When Craig Federighi showed of Face ID at the iPhone X launch event it failed—at least at first. Apple says that’s not the case, and in fact their new facial recognition system worked exactly as it should.
When Apple unveiled the iPhone X earlier this week one of the features that got a lot of attention was Face ID, the replacement for Touch ID to unlock the phone as well as authenticate purchases and Apple Pay. When Federighi tried to demonstrate the feature the phone asked for his passcode instead of showing the Home screen, and after a second attempt he switched to a backup iPhone which worked as expected.
From the public’s standpoint that amounted to a Face ID fail and was proof Apple’s facial recognition system is a disaster. Federighi quickly recovered with a backup iPhone and continued with his demonstration, but the proclamation that Face ID is a disaster was already running like wildfire around the web.

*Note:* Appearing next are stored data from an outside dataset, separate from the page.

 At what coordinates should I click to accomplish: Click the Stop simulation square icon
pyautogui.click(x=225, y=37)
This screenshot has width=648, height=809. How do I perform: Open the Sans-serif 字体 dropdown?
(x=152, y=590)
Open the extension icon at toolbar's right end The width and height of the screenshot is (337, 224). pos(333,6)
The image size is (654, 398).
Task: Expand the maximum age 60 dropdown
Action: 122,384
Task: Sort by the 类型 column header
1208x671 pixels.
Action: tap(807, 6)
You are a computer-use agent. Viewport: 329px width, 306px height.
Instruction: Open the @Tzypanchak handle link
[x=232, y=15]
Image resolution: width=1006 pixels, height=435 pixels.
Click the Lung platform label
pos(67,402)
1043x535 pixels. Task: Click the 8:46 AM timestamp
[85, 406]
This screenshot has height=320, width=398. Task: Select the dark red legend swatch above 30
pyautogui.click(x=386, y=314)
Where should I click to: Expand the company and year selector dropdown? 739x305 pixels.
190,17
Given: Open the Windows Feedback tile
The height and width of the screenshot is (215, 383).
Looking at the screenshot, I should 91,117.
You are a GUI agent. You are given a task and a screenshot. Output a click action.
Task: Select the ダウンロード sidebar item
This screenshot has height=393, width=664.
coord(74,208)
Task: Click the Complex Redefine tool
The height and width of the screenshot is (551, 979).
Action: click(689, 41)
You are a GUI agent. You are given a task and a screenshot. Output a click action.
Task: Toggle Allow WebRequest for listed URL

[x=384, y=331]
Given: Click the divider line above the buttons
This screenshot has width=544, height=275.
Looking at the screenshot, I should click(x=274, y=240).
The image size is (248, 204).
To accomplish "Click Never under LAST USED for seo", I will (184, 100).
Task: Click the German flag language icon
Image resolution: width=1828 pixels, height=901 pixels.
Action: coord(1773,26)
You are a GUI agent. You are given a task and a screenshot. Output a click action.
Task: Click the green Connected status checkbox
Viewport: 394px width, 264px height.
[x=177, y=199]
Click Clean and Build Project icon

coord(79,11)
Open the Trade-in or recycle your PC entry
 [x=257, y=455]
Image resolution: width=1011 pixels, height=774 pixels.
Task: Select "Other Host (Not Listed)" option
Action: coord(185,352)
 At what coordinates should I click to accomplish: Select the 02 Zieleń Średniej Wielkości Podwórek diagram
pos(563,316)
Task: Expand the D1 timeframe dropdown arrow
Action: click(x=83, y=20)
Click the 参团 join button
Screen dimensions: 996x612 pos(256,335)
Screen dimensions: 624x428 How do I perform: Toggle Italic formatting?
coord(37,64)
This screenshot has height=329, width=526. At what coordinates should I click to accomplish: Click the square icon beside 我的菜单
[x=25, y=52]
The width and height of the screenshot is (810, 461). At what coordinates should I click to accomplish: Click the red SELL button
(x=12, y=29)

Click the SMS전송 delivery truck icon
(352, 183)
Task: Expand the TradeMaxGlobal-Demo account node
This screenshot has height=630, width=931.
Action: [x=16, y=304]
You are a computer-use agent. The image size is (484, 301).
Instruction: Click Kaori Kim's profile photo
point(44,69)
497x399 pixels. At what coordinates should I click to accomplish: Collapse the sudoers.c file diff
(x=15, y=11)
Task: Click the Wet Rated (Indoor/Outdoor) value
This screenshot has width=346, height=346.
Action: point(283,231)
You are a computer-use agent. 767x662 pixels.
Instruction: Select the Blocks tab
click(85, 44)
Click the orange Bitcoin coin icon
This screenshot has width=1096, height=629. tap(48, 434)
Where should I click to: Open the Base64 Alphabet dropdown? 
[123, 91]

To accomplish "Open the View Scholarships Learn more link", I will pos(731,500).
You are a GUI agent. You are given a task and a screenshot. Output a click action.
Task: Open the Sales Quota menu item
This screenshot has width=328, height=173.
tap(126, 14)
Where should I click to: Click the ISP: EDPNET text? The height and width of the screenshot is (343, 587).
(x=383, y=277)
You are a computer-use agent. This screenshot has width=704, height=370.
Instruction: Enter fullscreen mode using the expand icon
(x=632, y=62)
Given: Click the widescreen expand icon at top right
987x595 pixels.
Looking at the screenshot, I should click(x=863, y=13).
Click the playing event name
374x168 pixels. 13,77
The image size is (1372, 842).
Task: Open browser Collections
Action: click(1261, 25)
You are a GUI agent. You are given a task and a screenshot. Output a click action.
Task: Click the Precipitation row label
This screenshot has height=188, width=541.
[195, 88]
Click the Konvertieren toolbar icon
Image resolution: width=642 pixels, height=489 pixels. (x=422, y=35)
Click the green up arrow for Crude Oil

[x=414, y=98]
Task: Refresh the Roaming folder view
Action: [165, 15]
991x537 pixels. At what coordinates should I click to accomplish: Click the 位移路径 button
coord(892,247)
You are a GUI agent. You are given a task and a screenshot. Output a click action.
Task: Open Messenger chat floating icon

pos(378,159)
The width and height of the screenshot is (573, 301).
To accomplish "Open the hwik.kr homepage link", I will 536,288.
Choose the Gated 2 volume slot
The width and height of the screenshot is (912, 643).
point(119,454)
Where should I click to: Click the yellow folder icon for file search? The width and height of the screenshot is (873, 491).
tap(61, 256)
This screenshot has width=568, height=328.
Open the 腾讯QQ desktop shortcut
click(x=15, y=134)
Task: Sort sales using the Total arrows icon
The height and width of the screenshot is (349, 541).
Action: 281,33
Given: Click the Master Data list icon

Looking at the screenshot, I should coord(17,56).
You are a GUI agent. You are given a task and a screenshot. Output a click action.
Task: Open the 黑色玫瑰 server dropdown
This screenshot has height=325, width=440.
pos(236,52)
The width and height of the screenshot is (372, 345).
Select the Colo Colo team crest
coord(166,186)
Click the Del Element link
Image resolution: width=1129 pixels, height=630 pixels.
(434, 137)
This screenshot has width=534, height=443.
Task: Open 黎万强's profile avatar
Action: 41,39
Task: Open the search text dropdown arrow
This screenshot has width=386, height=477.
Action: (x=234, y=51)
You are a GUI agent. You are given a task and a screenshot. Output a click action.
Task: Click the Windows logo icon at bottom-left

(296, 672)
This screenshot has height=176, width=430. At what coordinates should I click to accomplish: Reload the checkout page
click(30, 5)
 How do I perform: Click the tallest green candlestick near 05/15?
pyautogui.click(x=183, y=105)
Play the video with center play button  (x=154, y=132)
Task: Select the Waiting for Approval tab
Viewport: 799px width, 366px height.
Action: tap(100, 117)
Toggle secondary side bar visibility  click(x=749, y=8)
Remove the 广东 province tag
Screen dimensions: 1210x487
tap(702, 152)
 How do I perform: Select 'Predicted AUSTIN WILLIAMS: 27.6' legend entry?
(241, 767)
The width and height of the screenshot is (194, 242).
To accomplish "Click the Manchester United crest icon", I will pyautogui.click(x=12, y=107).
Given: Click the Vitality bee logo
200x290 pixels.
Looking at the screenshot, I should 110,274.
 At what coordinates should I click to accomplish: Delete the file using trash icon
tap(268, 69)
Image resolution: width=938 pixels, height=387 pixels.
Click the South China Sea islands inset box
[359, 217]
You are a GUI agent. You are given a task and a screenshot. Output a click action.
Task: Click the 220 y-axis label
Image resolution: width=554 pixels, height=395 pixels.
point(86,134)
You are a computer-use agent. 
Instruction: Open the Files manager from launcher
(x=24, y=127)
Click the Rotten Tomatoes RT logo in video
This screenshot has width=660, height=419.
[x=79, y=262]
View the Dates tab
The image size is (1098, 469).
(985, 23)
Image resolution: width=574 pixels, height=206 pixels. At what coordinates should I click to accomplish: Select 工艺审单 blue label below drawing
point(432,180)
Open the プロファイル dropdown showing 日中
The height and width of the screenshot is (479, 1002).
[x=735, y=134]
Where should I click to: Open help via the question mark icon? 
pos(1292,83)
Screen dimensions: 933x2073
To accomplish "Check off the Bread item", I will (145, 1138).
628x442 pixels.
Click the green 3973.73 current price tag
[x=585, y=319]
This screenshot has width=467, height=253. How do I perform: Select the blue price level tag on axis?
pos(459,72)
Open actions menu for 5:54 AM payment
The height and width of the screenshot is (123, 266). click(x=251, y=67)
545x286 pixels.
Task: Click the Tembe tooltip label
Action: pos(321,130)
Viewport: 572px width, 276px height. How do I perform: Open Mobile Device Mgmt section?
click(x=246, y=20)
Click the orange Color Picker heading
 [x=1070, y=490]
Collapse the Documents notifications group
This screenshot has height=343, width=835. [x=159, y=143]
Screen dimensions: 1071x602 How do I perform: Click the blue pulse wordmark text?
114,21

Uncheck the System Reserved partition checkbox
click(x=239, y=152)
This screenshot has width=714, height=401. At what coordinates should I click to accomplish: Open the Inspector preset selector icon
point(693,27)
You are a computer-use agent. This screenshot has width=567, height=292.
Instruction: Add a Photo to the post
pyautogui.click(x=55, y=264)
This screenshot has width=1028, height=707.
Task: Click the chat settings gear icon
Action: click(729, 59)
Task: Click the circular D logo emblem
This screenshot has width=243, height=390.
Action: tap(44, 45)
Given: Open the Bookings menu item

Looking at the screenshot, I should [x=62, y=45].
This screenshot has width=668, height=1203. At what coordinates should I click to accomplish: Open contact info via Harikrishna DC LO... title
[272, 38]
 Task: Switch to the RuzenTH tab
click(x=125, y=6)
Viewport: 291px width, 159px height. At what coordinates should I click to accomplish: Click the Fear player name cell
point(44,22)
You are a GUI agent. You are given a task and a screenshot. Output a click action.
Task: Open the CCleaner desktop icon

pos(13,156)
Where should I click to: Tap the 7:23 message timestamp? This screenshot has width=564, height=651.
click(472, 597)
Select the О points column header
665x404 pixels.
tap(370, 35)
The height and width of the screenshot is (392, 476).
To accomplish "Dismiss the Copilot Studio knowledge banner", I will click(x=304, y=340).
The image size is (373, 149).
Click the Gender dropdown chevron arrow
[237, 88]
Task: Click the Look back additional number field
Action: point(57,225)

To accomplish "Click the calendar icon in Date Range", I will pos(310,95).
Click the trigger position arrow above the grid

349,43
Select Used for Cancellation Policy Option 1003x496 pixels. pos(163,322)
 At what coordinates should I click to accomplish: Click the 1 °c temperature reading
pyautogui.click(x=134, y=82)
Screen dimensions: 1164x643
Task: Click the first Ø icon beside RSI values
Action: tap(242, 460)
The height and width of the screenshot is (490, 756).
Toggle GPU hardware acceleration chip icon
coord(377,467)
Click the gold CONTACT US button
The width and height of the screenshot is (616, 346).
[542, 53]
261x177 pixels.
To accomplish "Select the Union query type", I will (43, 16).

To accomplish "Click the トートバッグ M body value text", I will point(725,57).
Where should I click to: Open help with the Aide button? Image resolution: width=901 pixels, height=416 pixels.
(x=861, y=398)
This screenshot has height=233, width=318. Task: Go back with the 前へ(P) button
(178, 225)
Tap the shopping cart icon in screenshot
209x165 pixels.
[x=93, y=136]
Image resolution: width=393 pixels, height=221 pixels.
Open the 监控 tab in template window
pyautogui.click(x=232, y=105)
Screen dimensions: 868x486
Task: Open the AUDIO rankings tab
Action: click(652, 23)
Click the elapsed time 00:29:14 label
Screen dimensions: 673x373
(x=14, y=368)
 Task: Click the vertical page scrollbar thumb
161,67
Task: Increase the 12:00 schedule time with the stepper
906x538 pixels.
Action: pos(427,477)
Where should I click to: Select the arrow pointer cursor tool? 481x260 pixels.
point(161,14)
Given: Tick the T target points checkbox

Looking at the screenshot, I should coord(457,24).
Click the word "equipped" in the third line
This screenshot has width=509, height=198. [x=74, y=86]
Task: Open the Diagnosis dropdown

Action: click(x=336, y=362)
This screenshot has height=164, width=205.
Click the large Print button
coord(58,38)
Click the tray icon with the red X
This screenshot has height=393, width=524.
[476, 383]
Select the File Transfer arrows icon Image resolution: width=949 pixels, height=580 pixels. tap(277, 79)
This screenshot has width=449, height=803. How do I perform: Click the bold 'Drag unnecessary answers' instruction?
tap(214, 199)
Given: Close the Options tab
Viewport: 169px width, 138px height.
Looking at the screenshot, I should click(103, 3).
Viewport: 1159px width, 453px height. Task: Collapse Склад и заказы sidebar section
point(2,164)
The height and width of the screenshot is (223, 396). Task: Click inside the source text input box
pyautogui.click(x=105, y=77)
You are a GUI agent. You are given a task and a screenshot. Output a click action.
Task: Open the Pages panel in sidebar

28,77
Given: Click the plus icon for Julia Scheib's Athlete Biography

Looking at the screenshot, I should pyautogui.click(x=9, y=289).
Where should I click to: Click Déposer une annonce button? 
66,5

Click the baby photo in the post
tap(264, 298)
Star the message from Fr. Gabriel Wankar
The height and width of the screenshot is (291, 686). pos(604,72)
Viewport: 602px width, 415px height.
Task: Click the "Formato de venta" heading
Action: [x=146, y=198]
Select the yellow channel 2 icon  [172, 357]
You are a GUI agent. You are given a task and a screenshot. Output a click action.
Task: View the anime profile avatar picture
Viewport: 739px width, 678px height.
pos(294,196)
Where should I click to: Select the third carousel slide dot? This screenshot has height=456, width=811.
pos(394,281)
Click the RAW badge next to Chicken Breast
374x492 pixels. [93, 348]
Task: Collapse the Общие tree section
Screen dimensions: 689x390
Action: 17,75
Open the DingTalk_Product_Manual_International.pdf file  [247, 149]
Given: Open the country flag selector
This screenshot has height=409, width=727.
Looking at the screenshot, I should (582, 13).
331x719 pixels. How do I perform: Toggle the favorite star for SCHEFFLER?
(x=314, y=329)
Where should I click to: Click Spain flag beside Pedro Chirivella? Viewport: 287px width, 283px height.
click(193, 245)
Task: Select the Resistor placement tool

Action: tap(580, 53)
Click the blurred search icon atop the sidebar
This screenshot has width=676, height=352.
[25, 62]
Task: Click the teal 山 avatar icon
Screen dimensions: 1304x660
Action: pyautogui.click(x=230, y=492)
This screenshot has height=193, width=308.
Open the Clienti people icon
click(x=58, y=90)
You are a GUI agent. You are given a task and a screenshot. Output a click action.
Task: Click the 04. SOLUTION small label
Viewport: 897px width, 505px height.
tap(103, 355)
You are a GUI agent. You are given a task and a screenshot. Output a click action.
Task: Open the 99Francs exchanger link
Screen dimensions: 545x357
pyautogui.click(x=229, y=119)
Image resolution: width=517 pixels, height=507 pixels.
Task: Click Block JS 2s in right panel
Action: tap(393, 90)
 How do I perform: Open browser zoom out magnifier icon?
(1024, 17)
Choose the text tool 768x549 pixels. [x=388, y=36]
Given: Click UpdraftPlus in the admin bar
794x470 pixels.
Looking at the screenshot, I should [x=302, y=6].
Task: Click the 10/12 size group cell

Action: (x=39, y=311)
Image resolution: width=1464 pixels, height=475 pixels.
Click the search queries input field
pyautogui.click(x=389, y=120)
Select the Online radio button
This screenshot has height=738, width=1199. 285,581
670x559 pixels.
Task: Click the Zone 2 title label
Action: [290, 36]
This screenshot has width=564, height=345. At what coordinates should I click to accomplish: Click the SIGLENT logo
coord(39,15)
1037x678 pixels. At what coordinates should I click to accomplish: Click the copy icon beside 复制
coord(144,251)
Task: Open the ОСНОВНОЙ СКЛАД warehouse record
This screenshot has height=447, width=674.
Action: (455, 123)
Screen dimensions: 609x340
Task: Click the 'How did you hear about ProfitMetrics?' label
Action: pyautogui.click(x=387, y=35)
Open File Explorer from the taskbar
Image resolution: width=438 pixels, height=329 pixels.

That led to speculation ranging from Face ID is half baked, to ideas that the iPhone had been rebooted shortly before the demo, or other people had been testing the device shortly before it went on stage.
Yahoo’s David Pogue reached out to Apple to find out what really happened, and it turns out the company had an answer. After sifting through the iPhone’s log files here’s what the company had to say:
People were handling the device for stage demo ahead of time and didn’t realize Face ID was trying to authenticate their face. After failing a number of times, because they weren’t Craig, the iPhone did what it was designed to do, which was to require his passcode.
In other words, even though everyone witnessed what looked like a Face ID fail, we all say the feature working exactly as designed. Just like Touch ID requires a passcode after a few failed unlock attempts, so does Face ID.
That’s not going to stop people from saying Face ID is a failure and a dud, but it is a plausible explanation and fits with what we saw during the keynote.